Your answer should contain each record from the listing, repeated exactly.

## Study material
-*-*-

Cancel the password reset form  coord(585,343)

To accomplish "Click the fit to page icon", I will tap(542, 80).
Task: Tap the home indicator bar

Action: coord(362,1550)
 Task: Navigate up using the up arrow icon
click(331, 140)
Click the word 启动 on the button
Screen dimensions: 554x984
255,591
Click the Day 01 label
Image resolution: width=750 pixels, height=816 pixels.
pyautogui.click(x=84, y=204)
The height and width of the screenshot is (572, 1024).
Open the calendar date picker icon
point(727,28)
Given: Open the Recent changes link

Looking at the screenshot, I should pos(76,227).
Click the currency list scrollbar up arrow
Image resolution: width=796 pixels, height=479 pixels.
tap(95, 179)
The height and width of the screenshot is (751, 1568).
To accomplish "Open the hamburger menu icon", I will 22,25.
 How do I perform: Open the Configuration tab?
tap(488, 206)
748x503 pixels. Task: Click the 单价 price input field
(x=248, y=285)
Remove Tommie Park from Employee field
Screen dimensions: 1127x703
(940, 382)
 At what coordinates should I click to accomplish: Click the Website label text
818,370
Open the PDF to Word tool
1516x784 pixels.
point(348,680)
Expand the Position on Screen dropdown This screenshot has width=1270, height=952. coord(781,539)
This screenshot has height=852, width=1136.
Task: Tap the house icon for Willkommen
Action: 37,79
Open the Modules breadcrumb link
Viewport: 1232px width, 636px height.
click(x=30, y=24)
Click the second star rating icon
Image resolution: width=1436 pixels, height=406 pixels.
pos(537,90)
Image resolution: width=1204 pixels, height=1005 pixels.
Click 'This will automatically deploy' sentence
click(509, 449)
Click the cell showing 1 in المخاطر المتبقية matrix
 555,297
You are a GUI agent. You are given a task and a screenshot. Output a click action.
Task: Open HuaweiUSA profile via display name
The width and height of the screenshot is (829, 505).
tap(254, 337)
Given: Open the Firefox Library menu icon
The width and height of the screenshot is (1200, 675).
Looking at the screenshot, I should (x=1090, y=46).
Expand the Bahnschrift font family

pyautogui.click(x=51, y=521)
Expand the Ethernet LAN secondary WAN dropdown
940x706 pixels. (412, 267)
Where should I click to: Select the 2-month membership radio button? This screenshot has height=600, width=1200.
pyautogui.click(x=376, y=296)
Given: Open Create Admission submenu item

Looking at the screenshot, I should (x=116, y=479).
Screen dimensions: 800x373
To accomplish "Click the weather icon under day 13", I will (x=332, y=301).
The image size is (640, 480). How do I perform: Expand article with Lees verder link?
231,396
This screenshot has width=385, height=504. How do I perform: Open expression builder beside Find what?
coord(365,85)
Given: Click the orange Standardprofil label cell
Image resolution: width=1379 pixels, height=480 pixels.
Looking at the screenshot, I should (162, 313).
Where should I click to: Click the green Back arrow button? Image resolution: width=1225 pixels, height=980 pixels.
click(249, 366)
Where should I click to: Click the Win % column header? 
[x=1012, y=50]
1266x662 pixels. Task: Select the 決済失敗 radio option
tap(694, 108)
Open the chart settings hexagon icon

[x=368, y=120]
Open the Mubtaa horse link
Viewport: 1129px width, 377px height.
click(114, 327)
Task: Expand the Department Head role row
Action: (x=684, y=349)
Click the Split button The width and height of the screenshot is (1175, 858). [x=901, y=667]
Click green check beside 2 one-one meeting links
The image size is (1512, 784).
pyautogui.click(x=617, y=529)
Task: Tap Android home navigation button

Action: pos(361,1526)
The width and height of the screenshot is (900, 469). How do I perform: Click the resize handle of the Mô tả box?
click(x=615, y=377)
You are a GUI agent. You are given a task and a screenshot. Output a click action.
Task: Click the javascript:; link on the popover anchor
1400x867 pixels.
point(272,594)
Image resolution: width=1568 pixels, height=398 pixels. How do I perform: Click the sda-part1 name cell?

-*-*-

## Response box
Cancel the password reset form  coord(585,343)

To accomplish "Click the fit to page icon", I will tap(542, 80).
Task: Tap the home indicator bar

Action: coord(362,1550)
 Task: Navigate up using the up arrow icon
click(331, 140)
Click the word 启动 on the button
Screen dimensions: 554x984
255,591
Click the Day 01 label
Image resolution: width=750 pixels, height=816 pixels.
pyautogui.click(x=84, y=204)
The height and width of the screenshot is (572, 1024).
Open the calendar date picker icon
point(727,28)
Given: Open the Recent changes link

Looking at the screenshot, I should pos(76,227).
Click the currency list scrollbar up arrow
Image resolution: width=796 pixels, height=479 pixels.
tap(95, 179)
The height and width of the screenshot is (751, 1568).
To accomplish "Open the hamburger menu icon", I will 22,25.
 How do I perform: Open the Configuration tab?
tap(488, 206)
748x503 pixels. Task: Click the 单价 price input field
(x=248, y=285)
Remove Tommie Park from Employee field
Screen dimensions: 1127x703
(940, 382)
 At what coordinates should I click to accomplish: Click the Website label text
818,370
Open the PDF to Word tool
1516x784 pixels.
point(348,680)
Expand the Position on Screen dropdown This screenshot has width=1270, height=952. coord(781,539)
This screenshot has height=852, width=1136.
Task: Tap the house icon for Willkommen
Action: 37,79
Open the Modules breadcrumb link
Viewport: 1232px width, 636px height.
click(x=30, y=24)
Click the second star rating icon
Image resolution: width=1436 pixels, height=406 pixels.
pos(537,90)
Image resolution: width=1204 pixels, height=1005 pixels.
Click 'This will automatically deploy' sentence
click(509, 449)
Click the cell showing 1 in المخاطر المتبقية matrix
 555,297
You are a GUI agent. You are given a task and a screenshot. Output a click action.
Task: Open HuaweiUSA profile via display name
The width and height of the screenshot is (829, 505).
tap(254, 337)
Given: Open the Firefox Library menu icon
The width and height of the screenshot is (1200, 675).
Looking at the screenshot, I should (x=1090, y=46).
Expand the Bahnschrift font family

pyautogui.click(x=51, y=521)
Expand the Ethernet LAN secondary WAN dropdown
940x706 pixels. (412, 267)
Where should I click to: Select the 2-month membership radio button? This screenshot has height=600, width=1200.
pyautogui.click(x=376, y=296)
Given: Open Create Admission submenu item

Looking at the screenshot, I should (x=116, y=479).
Screen dimensions: 800x373
To accomplish "Click the weather icon under day 13", I will (x=332, y=301).
The image size is (640, 480). How do I perform: Expand article with Lees verder link?
231,396
This screenshot has width=385, height=504. How do I perform: Open expression builder beside Find what?
coord(365,85)
Given: Click the orange Standardprofil label cell
Image resolution: width=1379 pixels, height=480 pixels.
Looking at the screenshot, I should (162, 313).
Where should I click to: Click the green Back arrow button? Image resolution: width=1225 pixels, height=980 pixels.
click(249, 366)
Where should I click to: Click the Win % column header? 
[x=1012, y=50]
1266x662 pixels. Task: Select the 決済失敗 radio option
tap(694, 108)
Open the chart settings hexagon icon

[x=368, y=120]
Open the Mubtaa horse link
Viewport: 1129px width, 377px height.
click(114, 327)
Task: Expand the Department Head role row
Action: (x=684, y=349)
Click the Split button The width and height of the screenshot is (1175, 858). [x=901, y=667]
Click green check beside 2 one-one meeting links
The image size is (1512, 784).
pyautogui.click(x=617, y=529)
Task: Tap Android home navigation button

Action: pos(361,1526)
The width and height of the screenshot is (900, 469). How do I perform: Click the resize handle of the Mô tả box?
click(x=615, y=377)
You are a GUI agent. You are given a task and a screenshot. Output a click action.
Task: Click the javascript:; link on the popover anchor
1400x867 pixels.
point(272,594)
Image resolution: width=1568 pixels, height=398 pixels. How do I perform: Click the sda-part1 name cell?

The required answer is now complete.